- [Objectives]:
a) Decide whether each statement agrees with the message about polars and duals, answering yes or no and quoting the words of the message that settle it: (i) the writer is sure that a polar and a dual are the same thing when the polyhedron is a polytope including the origin; (ii) Schrijver is cited for the claim that the face-lattice of P* is the reverse of the face-lattice of P; (iii) the illustration of two full-dimensional polytopes appears on page 99 of Nemhauser.
b) Pick up the message about polars and duals after its final sentence and continue it in the same voice.

[begin Extract to read]

P M Hill wrote:
I have been looking at the definition in Wilde for dual. Comparing this with the definition of a polar, makes me think that what we want is to talk about a polar (also defined by Wilde) rather than a dual.
When the polyhedra is a polytope that includes the origin, then it is likely that a polar and a dual (wrt LP) are the same thing. I'm not certain. However, if we want to generalise to any polyhedra, the polar seems what we want. It is also clearly defined and illustrated in the text books.
Looking in Schrijver (do you have a copy of this book?) chapter 9, page 112/3, if P* is a polar of a polyhedron P, then the face-lattice of P* is the reverse of the face-lattice of P.
Also, If C \sseq R^n is a polyhedral cone, then the polar C* is also a polyhedra cone in R^n such that there is a 1-1 correspondence between the faces of C and C* In this case, a face of dimension k in C is mapped to a face in C* of dimension n-k. This means that there is a correspondence between the extreme rays of P with the facets of P* and vice-versa.
In Nemhauser, page 99, there is a theorem 5.2 that says that if the dimension of P = {x | Ax =< b} is n and rank of A is n and pi \in R^n not= 0, then (pi,pi_0) is an extreme ray of P* iff (pi,pi_0) defines a facet of P.
Also, that if P is a full-dimensional polytope, then after normalising, P* is also a full-dimensional polytope. There is a nice illustration on page 102 of two such polytopes.
I'm a bit confused, maybe because I never think carefully enough about use of duality in PPL. I can tell you what we do in the implementation: do you help me to decide what we need?

[end Extract to read]
[begin Given information]

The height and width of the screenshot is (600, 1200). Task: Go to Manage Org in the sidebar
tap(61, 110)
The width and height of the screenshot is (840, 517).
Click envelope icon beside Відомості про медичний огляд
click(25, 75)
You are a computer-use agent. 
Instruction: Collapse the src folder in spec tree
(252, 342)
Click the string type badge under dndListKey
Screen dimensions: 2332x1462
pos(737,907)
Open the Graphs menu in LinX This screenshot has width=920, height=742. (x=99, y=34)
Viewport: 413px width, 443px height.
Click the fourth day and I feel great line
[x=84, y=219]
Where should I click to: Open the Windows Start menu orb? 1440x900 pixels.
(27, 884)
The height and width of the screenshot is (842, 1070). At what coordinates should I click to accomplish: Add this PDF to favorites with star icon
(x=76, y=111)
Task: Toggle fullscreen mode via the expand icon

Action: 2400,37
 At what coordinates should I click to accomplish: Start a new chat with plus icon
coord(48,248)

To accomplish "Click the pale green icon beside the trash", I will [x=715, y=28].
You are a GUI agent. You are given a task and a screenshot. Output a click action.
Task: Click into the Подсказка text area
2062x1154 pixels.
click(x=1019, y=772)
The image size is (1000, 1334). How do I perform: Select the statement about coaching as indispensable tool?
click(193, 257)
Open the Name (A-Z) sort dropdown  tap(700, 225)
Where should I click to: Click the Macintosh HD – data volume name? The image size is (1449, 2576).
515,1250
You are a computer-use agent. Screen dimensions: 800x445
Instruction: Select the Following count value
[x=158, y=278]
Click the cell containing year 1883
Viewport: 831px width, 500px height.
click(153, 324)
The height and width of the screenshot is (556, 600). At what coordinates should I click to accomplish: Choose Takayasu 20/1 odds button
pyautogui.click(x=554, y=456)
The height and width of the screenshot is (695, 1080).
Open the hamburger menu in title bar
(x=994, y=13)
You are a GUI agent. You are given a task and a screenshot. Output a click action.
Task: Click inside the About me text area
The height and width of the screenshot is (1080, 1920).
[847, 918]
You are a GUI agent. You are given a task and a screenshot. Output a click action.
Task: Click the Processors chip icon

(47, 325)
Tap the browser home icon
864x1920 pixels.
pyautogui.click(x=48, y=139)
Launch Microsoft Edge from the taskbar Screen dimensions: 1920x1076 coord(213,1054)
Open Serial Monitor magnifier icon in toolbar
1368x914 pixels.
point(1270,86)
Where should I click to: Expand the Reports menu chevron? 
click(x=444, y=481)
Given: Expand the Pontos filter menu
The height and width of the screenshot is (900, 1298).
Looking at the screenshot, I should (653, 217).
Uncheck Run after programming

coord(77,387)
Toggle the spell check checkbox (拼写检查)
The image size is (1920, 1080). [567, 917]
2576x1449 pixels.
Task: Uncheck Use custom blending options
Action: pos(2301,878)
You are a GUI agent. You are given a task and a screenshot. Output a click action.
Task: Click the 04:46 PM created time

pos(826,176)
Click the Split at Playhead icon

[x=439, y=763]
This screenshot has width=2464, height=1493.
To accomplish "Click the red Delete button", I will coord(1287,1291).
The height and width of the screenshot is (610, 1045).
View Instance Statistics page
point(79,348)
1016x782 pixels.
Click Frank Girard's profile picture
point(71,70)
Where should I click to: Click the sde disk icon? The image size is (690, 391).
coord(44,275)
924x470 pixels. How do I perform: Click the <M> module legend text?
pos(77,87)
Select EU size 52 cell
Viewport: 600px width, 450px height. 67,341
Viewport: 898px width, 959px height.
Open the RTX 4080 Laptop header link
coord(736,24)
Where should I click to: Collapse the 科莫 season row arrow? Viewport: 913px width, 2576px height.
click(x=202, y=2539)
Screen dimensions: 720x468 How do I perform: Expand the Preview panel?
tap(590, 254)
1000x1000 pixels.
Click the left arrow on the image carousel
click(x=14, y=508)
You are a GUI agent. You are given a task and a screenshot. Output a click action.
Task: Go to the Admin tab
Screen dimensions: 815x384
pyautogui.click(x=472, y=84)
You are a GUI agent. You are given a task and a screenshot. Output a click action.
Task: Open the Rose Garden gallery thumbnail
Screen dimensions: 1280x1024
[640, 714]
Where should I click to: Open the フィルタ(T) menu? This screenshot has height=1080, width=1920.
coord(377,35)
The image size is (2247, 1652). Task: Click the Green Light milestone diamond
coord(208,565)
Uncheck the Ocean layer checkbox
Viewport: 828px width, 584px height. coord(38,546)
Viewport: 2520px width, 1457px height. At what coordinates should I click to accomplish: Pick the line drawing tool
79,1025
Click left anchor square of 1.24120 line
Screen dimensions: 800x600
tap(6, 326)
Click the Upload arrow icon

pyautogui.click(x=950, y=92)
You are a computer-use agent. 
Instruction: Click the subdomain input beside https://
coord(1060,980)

[end Given information]

- [Results for the exercise]:
a)
(i) No: "I'm not certain."
(ii) Yes: "Looking in Schrijver (do you have a copy of this book?) chapter 9, page 112/3, if P* is a polar of a polyhedron P, then the face-lattice of P* is the reverse of the face-lattice of P."
(iii) No: "There is a nice illustration on page 102 of two such polytopes."

b)
Several function in the PPL are used both to work on constraints and generators without any difference (look, for example, at conversion.cc) and we justify this with duality. In other words we treat lines like equalities and rays like inequalities. I think this is allowed for double representation and duality, but I can't put these things together. Can you help me?
[...]
Does anyone feels up to rewriting a specialised version of this definition just for its application to rational polyhedra?
??? I can't answer this question for two reasons:
- first I have not clear the meaning of "feels up" (sorry!)
- moreover I don't understand what does it means that a ray is stable (even
it seems to be very easy! ;-))
Sorry, I should be more careful in using colloquial expressions... "feels up to" means (approximately) "is able to" but it also implies that the task is hard and you may not want to... I am sure it is hard - but maybe one of you young mathematicians can show us an easy way to understand this - just in the context of polyhedra.
Well, in italian we say:"Posso parlare solo per me stessa"... in english maybe:"I'm sure I'm not able to..., but maybe the others guys do!".
If you have an idea of how it can be done, please let me know it. I will think about it and I will try to improve the documentation.
Ciao, Ange.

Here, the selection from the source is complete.